• _STATED TASK_: Render the rows as a numbered list, starting at the line containing "Viewport: 800px width, 600px" and ending at the last line of the rows, both included. Omit blank lines and leave the pictures out.

• _DATASET ROWS_:
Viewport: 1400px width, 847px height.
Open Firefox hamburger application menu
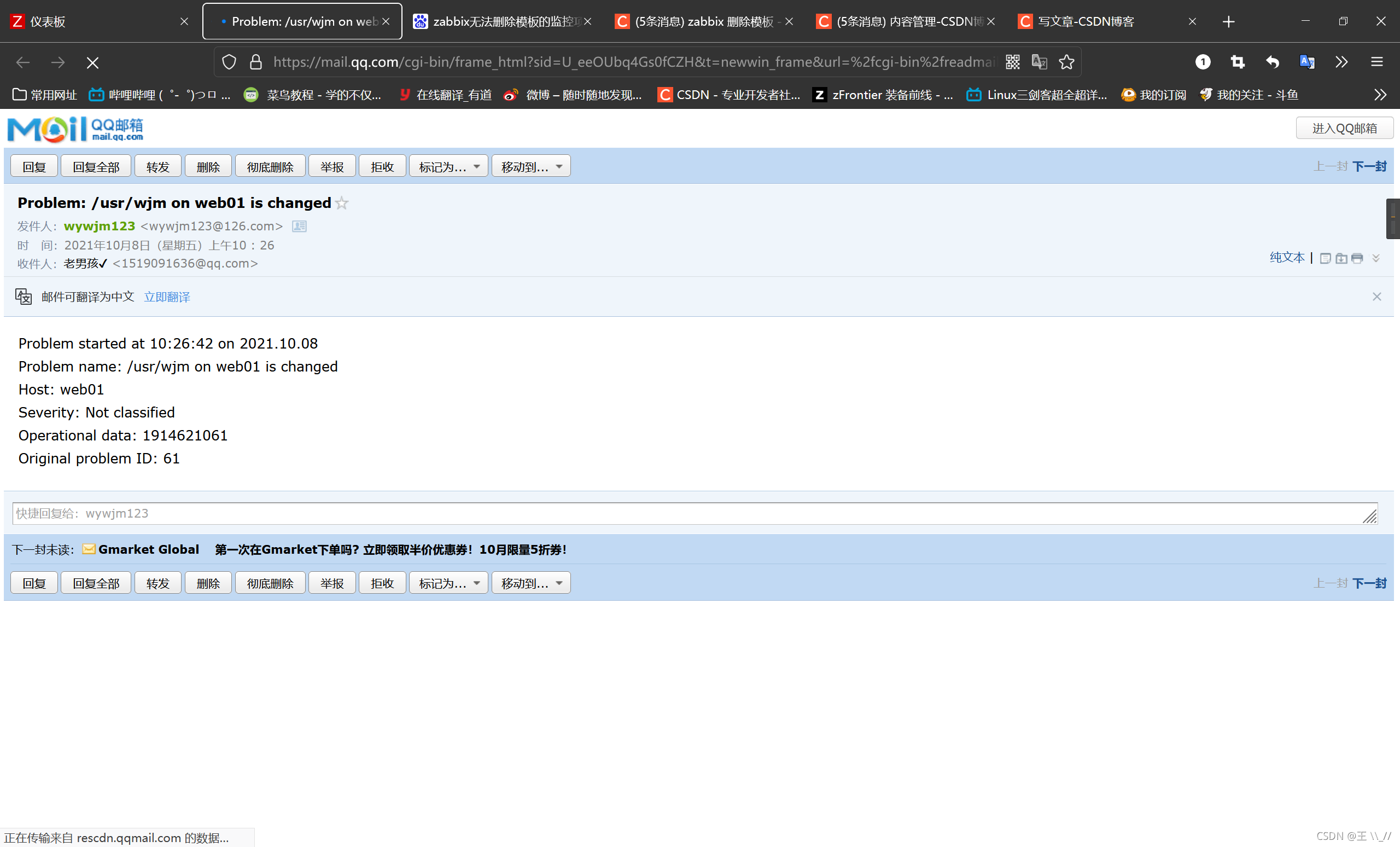tap(1376, 62)
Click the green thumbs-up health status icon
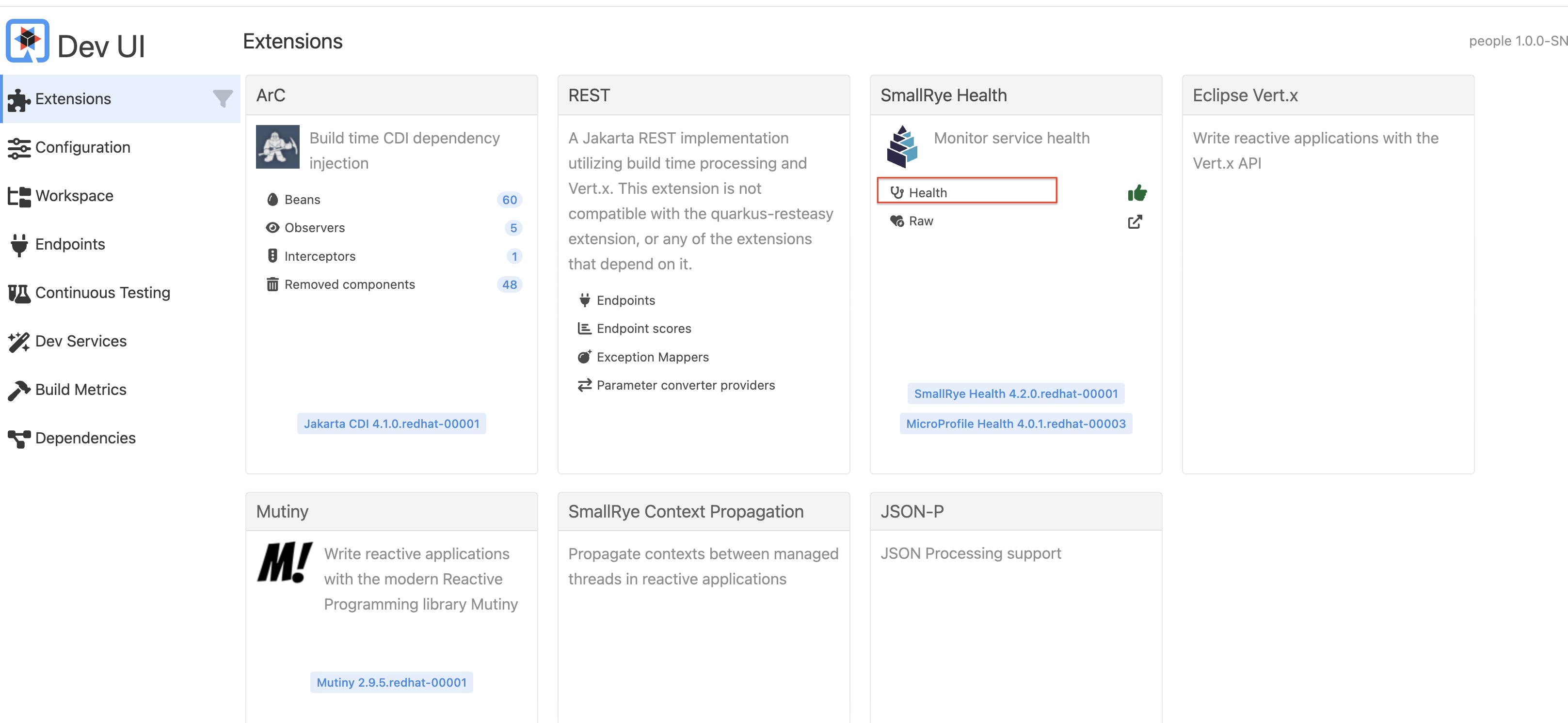This screenshot has height=723, width=1568. pos(1136,193)
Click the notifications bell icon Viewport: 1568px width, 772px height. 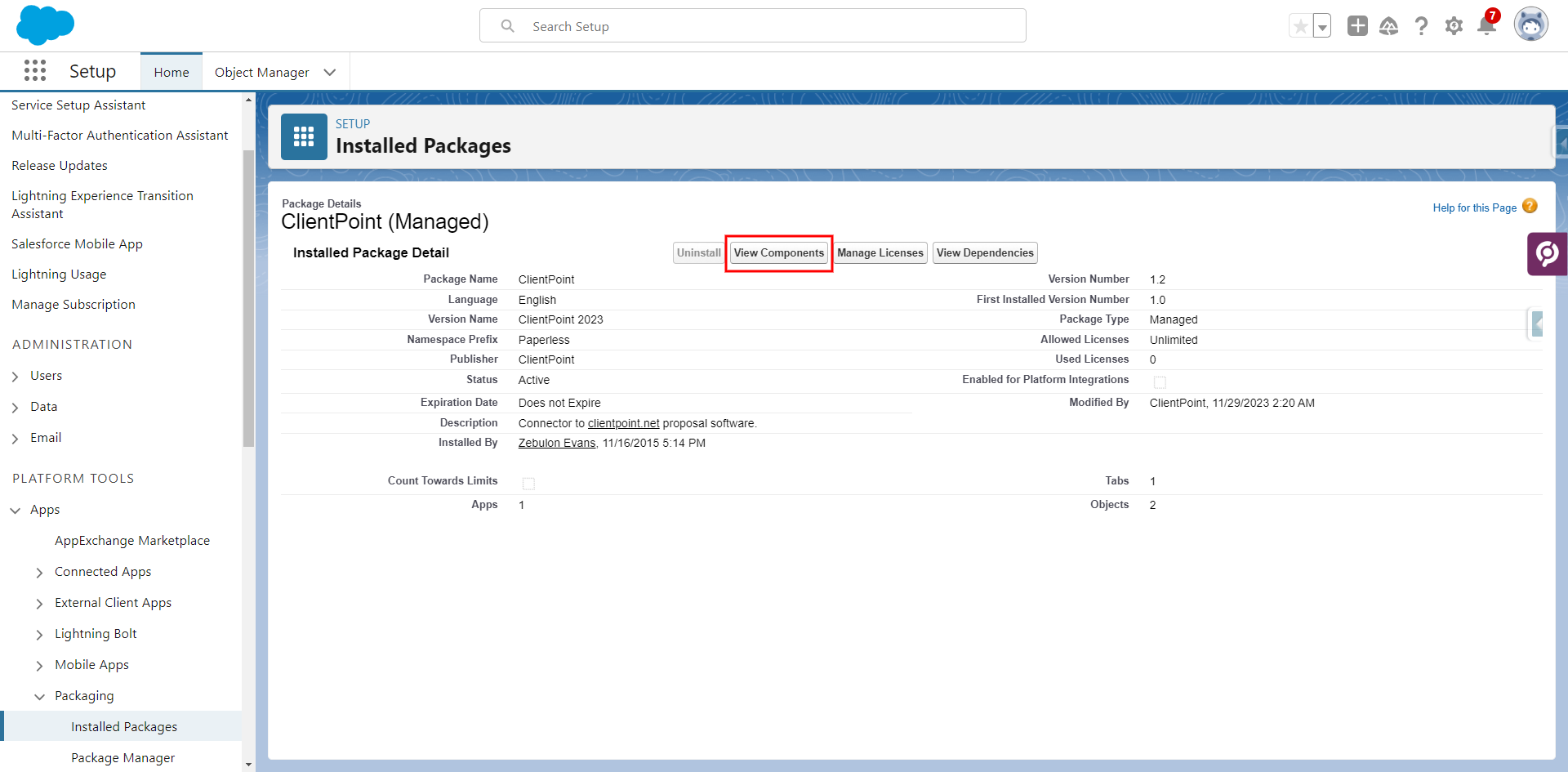[x=1486, y=26]
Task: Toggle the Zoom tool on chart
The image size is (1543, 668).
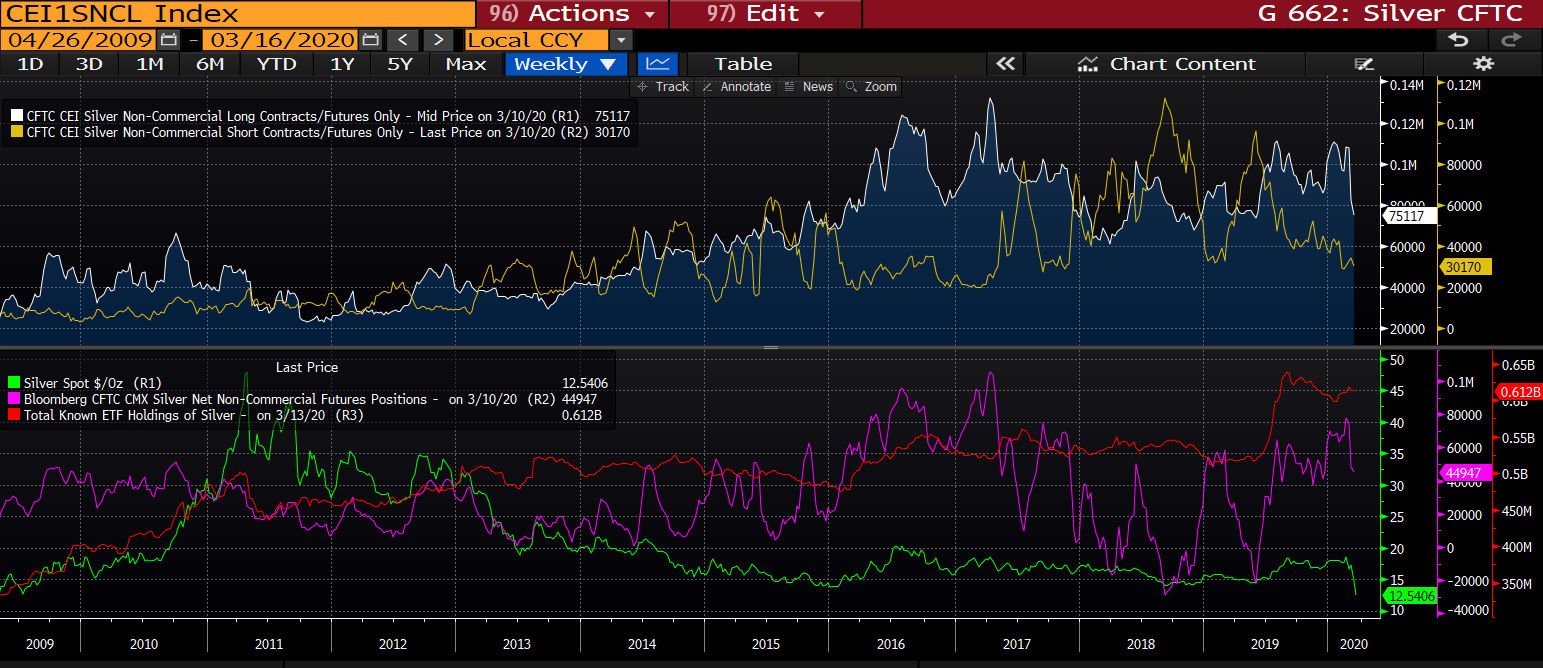Action: 871,87
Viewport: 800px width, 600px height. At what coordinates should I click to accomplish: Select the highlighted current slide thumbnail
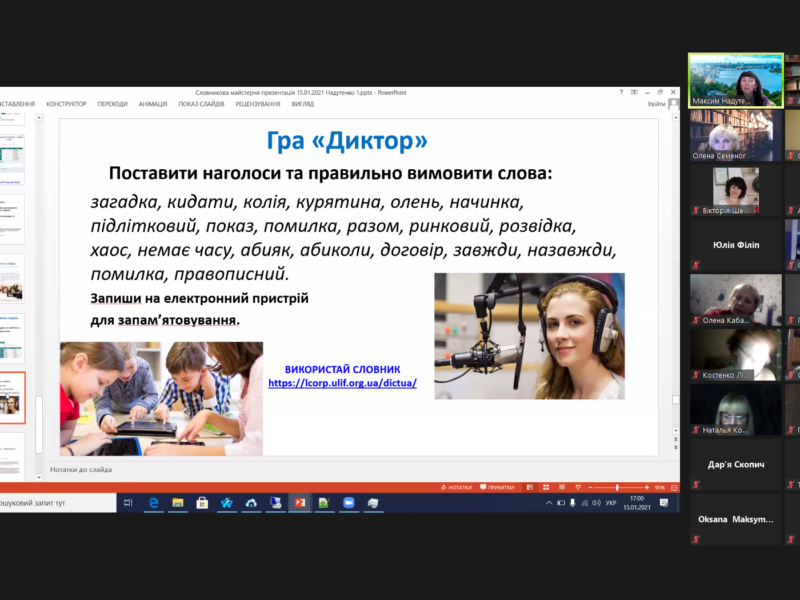12,396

• _COMPLETE ANSWER_:
1. Viewport: 800px width, 600px height. At what coordinates should I click to accomplish: Select the highlighted current slide thumbnail
2. 12,396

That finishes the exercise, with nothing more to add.